▶ _Written problem a_: Update the peer review passage from "1) The authors" through "the multiple regression.", replacing "multiple regression" with "full regression model" throughout that span.

▶ _Selected extract_:

*-*-*

1) The authors go through the work of doing several simpler analyses which are
obviated by the final multiple regression. The analyses (in Wilkinson
notation) _P &L_[0] _~ HBD_ [1] and _HBD ~ covariates_ only provide a subset
of the information in the final _P &L ~ HBD + covariates_. The paper would
improve if the preliminary analyses were replaced by a more thorough treatment
of the multiple regression.

2) From what I gather, the maximal model containing HBD and the covariates was
fit and then variables were subtracted successively based on whether doing so
reduced the AIC. This does not seem like the right choice at all, and could
possibly have influenced the final result. Selecting an optimal model is _not_
the goal here, yet that is what this process is designed to do. The research
question is about the influence of HBD on P&L, not predicting P&L from some
optimal combination of variables. So, the theoretically important covariates
should have remained when testing the significance of P&L. The point of the
covariates is to "control" for confounding factors or "stress test" the
importance of HBD in the presence of confounds, not to increase the predictive
power of the model.

*-*-*

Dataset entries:
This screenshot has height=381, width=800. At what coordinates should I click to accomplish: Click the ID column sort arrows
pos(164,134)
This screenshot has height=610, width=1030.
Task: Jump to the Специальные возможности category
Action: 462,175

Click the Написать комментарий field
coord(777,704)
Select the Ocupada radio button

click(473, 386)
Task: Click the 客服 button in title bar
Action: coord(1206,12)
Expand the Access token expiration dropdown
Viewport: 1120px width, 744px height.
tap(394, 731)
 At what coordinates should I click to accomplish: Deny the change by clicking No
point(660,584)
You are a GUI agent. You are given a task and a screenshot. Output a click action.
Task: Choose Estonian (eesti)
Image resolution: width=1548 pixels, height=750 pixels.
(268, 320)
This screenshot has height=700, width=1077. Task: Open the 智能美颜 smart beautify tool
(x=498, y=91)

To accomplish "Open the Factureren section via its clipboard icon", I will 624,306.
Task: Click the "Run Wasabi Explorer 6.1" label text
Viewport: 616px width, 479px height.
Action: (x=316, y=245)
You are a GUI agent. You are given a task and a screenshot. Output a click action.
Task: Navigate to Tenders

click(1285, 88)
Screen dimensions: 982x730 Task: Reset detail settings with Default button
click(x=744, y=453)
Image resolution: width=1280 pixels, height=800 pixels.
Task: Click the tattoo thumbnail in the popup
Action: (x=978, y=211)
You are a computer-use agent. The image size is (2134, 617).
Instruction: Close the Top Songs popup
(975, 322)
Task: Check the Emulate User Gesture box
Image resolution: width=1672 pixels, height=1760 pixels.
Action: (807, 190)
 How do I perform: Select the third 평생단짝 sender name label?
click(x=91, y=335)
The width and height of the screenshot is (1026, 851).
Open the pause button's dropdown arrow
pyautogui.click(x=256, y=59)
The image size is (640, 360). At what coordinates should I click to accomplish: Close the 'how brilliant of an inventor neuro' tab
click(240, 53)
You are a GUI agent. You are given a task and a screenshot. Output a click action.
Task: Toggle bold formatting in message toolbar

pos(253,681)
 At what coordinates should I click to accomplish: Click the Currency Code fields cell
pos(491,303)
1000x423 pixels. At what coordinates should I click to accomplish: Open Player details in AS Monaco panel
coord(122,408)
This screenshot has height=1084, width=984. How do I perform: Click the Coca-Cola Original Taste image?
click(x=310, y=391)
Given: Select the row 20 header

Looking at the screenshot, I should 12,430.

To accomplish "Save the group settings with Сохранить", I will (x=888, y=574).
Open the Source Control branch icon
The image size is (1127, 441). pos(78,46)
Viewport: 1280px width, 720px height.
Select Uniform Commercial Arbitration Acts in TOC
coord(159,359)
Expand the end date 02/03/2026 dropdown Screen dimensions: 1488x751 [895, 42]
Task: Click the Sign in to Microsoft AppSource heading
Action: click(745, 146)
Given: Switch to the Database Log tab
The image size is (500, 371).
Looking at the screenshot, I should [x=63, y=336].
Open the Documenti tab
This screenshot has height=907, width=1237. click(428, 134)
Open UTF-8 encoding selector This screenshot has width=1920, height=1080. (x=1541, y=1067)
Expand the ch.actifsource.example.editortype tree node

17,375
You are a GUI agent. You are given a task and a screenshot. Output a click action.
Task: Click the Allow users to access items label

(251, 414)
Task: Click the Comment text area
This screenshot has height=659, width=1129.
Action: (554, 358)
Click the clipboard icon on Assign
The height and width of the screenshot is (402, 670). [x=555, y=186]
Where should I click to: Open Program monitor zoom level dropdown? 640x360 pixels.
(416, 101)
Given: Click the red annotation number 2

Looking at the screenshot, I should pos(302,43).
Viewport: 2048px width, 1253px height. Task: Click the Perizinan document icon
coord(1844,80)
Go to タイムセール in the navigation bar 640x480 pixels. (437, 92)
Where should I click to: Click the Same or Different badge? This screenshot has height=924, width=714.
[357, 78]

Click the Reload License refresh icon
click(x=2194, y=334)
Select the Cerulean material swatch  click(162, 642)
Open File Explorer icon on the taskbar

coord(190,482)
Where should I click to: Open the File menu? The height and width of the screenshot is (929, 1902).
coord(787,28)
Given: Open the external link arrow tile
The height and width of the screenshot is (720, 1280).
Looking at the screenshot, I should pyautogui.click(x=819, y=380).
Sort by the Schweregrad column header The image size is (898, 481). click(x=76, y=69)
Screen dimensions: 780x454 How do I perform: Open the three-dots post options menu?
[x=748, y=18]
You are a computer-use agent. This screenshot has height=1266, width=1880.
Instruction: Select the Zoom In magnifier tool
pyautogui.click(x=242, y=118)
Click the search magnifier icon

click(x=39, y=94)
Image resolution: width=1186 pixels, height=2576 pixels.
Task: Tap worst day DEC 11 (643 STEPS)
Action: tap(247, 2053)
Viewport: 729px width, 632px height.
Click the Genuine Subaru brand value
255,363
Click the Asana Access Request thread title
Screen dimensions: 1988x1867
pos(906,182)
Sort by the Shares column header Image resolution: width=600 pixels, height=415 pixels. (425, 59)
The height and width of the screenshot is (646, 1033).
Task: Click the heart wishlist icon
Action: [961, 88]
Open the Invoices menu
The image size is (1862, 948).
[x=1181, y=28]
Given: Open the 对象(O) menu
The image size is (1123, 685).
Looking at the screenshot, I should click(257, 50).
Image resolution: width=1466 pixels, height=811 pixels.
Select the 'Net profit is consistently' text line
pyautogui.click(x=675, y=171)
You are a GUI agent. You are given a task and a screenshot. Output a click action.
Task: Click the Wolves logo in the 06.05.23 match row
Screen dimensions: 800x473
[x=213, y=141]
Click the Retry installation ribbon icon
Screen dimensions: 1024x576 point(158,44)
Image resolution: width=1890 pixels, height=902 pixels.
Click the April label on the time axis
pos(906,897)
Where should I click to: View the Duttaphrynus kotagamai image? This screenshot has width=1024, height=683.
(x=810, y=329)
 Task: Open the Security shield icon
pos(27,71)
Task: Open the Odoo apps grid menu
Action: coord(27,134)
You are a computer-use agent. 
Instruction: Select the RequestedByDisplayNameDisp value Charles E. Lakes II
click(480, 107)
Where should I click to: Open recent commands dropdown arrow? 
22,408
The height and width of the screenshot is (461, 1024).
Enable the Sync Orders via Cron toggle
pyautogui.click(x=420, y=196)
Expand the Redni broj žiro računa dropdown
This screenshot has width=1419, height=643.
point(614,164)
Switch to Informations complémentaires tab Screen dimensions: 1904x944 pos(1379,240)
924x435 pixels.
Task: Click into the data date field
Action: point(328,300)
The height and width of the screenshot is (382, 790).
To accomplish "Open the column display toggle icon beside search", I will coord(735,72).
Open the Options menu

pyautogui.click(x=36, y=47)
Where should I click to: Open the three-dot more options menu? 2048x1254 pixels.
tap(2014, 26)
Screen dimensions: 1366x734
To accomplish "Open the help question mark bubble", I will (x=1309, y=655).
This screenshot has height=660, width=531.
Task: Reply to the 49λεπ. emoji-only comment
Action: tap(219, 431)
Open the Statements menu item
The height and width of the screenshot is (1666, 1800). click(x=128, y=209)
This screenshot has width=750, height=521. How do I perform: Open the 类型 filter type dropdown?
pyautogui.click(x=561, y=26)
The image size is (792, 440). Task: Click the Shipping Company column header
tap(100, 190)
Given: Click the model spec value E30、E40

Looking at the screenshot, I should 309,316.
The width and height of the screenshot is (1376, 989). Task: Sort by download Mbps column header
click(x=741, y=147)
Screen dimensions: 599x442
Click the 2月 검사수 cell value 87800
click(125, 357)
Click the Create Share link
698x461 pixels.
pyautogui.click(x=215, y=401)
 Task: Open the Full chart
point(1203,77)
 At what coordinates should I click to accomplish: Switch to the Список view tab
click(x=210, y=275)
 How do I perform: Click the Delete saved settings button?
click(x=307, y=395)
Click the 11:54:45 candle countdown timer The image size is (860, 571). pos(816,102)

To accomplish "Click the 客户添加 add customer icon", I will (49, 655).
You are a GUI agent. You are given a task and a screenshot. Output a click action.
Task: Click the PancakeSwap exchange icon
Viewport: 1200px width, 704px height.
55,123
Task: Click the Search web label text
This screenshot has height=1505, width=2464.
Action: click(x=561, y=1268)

*-*-*

▶ _Written problem b_: Arrange the rows above as a Markdown table with the columns "No." and "Line", starting at the first row and ending with the line that contains "coord(777,704)". Number each line and leave out blank lines.

▶ _Problem solution a_:
1) The authors go through the work of doing several simpler analyses which are
obviated by the final full regression model. The analyses (in Wilkinson
notation) _P &L_[0] _~ HBD_ [1] and _HBD ~ covariates_ only provide a subset
of the information in the final _P &L ~ HBD + covariates_. The paper would
improve if the preliminary analyses were replaced by a more thorough treatment
of the full regression model.

▶ _Problem solution b_:
| No. | Line |
|---|---|
| 1 | This screenshot has height=381, width=800. At what coordinates should I click to accomplish: Click the ID column sort arrows |
| 2 | pos(164,134) |
| 3 | This screenshot has height=610, width=1030. |
| 4 | Task: Jump to the Специальные возможности category |
| 5 | Action: 462,175 |
| 6 | Click the Написать комментарий field |
| 7 | coord(777,704) |